[Instructions to follow]: Copy every record word for word.

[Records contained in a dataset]
────────
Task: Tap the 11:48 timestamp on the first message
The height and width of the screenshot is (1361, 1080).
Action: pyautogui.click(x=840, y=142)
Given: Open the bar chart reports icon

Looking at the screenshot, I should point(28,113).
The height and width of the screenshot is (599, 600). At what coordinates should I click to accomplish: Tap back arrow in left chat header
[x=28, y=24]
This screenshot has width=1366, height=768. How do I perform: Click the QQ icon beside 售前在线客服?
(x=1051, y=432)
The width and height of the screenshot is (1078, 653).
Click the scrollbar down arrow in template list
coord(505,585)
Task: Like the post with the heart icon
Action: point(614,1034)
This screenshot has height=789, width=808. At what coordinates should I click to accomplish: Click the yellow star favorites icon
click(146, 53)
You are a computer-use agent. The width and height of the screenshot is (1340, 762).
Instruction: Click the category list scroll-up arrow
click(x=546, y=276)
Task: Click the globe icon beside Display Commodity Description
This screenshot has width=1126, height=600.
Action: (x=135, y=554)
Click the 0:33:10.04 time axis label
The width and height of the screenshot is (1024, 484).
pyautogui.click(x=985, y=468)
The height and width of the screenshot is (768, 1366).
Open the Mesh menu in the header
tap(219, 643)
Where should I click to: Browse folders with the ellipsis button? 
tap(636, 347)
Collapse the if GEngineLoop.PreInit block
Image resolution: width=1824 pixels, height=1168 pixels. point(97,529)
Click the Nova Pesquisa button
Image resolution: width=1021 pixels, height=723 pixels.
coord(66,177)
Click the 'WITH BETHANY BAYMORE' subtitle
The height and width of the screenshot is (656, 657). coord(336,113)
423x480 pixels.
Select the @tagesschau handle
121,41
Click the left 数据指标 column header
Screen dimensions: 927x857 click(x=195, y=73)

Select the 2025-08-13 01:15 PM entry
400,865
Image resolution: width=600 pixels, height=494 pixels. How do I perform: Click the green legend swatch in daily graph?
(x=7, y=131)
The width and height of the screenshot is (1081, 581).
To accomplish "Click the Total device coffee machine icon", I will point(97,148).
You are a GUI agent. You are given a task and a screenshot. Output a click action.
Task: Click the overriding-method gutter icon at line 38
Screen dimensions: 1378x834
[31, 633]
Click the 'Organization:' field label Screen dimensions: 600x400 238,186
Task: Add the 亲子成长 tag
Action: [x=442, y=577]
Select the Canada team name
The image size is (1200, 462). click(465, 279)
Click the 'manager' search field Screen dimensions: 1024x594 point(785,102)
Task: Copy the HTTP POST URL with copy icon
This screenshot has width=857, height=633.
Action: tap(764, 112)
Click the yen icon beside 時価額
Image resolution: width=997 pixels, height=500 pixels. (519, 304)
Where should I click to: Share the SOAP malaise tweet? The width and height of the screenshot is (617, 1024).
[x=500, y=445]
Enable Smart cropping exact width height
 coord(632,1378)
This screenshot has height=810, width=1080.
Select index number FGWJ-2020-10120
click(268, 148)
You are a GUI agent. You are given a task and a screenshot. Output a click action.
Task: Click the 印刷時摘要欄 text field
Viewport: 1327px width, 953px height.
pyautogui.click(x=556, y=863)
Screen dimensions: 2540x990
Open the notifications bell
────────
[Completed task]:
Task: Tap the 11:48 timestamp on the first message
The height and width of the screenshot is (1361, 1080).
Action: pyautogui.click(x=840, y=142)
Given: Open the bar chart reports icon

Looking at the screenshot, I should point(28,113).
The height and width of the screenshot is (599, 600). At what coordinates should I click to accomplish: Tap back arrow in left chat header
[x=28, y=24]
This screenshot has width=1366, height=768. How do I perform: Click the QQ icon beside 售前在线客服?
(x=1051, y=432)
The width and height of the screenshot is (1078, 653).
Click the scrollbar down arrow in template list
coord(505,585)
Task: Like the post with the heart icon
Action: point(614,1034)
This screenshot has height=789, width=808. At what coordinates should I click to accomplish: Click the yellow star favorites icon
click(146, 53)
You are a computer-use agent. The width and height of the screenshot is (1340, 762).
Instruction: Click the category list scroll-up arrow
click(x=546, y=276)
Task: Click the globe icon beside Display Commodity Description
This screenshot has width=1126, height=600.
Action: (x=135, y=554)
Click the 0:33:10.04 time axis label
The width and height of the screenshot is (1024, 484).
pyautogui.click(x=985, y=468)
The height and width of the screenshot is (768, 1366).
Open the Mesh menu in the header
tap(219, 643)
Where should I click to: Browse folders with the ellipsis button? 
tap(636, 347)
Collapse the if GEngineLoop.PreInit block
Image resolution: width=1824 pixels, height=1168 pixels. point(97,529)
Click the Nova Pesquisa button
Image resolution: width=1021 pixels, height=723 pixels.
coord(66,177)
Click the 'WITH BETHANY BAYMORE' subtitle
The height and width of the screenshot is (656, 657). coord(336,113)
423x480 pixels.
Select the @tagesschau handle
121,41
Click the left 数据指标 column header
Screen dimensions: 927x857 click(x=195, y=73)

Select the 2025-08-13 01:15 PM entry
400,865
Image resolution: width=600 pixels, height=494 pixels. How do I perform: Click the green legend swatch in daily graph?
(x=7, y=131)
The width and height of the screenshot is (1081, 581).
To accomplish "Click the Total device coffee machine icon", I will point(97,148).
You are a GUI agent. You are given a task and a screenshot. Output a click action.
Task: Click the overriding-method gutter icon at line 38
Screen dimensions: 1378x834
[31, 633]
Click the 'Organization:' field label Screen dimensions: 600x400 238,186
Task: Add the 亲子成长 tag
Action: [x=442, y=577]
Select the Canada team name
The image size is (1200, 462). click(465, 279)
Click the 'manager' search field Screen dimensions: 1024x594 point(785,102)
Task: Copy the HTTP POST URL with copy icon
This screenshot has width=857, height=633.
Action: tap(764, 112)
Click the yen icon beside 時価額
Image resolution: width=997 pixels, height=500 pixels. (519, 304)
Where should I click to: Share the SOAP malaise tweet? The width and height of the screenshot is (617, 1024).
[x=500, y=445]
Enable Smart cropping exact width height
 coord(632,1378)
This screenshot has height=810, width=1080.
Select index number FGWJ-2020-10120
click(268, 148)
You are a GUI agent. You are given a task and a screenshot. Output a click action.
Task: Click the 印刷時摘要欄 text field
Viewport: 1327px width, 953px height.
pyautogui.click(x=556, y=863)
Screen dimensions: 2540x990
Open the notifications bell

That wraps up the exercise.